Ranking Word Senses for Disambiguation: Models and Applications, Research Project Grant, funded by the EPSRC, 09/2005-09/2008.

Principal Investigators: John Carroll, Diana McCarthy , and Mirella Lapata

Research Fellow: Rob Koeling

PhD Student: Sam Brody

When faced with the question 'Which plants thrive in chalky soil?" humans have no trouble understanding that the plants are floral rather than industrial. Furthermore, humans recognise that the answers "Sweetcorn and cabbage family vegetables do well on chalky soil", "Sweetcorn and cabbage grow well on chalky ground", and "Maize and cabbage-like vegetables grow well on chalky soil" are all paraphrases and mean more or less the same thing. Semantic interpretation and disambiguation is performed effortlessly by humans but poses great difficulties to computer-based applications that extract, filter and manipulate information from textual data. Examples include Question Answering and Information Retrieval. With the rapidly growing amounts of text being stored by businesses and available over the Internet, such applications become increasingly important and timely and the development of improved methods for identifying the intended meaning of words (word senses) is a key technology for them.
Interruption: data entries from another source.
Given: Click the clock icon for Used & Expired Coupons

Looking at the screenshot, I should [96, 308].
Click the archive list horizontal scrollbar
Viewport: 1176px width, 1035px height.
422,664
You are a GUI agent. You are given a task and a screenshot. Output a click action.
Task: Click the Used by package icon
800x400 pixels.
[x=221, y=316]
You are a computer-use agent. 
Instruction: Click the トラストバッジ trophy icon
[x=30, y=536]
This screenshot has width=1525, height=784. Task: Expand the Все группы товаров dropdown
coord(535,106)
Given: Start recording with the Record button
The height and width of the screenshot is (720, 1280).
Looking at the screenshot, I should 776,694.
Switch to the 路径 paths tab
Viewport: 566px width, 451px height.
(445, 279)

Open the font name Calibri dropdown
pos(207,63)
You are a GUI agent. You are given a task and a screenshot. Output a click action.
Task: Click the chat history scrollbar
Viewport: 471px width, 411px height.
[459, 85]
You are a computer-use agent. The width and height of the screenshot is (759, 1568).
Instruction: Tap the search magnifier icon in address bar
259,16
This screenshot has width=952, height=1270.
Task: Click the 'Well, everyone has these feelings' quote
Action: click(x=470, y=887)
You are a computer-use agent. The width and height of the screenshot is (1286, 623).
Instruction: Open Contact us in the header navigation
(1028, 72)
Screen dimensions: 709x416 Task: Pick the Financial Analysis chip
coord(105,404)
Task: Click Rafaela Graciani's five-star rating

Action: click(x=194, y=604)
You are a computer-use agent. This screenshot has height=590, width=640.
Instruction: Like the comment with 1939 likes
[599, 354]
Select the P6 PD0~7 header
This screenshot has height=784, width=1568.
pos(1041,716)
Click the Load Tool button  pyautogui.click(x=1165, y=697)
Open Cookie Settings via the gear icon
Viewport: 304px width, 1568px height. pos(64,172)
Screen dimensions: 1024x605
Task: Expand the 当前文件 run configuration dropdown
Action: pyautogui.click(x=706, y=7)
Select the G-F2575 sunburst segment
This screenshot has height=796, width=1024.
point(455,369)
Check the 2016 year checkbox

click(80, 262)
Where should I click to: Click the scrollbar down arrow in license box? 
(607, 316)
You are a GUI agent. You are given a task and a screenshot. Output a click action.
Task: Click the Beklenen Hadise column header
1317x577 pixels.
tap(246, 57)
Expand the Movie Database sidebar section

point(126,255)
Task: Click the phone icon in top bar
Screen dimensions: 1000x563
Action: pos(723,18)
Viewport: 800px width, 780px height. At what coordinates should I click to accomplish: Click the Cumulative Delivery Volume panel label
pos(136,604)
The most accurate techniques for word sense disambiguation (WSD) to date are those which are trained on text in which each word has been manually annotated with its intended sense. A major shortcoming of these methods, though, is that accuracy is strongly correlated with the quantity of training data available, and this is in short supply because its production is very labour-intensive. For many words the distribution of their senses is highly skewed and WSD systems work best when they take the most frequent sense into account. However, the most frequent sense of a word is often not known, particularly in domains (subject areas) in which no text has ever been manually annotated. In this project we will develop novel ways of estimating the frequency distributions of senses of words from raw (unannotated) text. We will exploit these distributions in WSD systems which do not rely on the availability of hand-labelled resources and will demonstrate the benefits of our methods in application to Question Answering.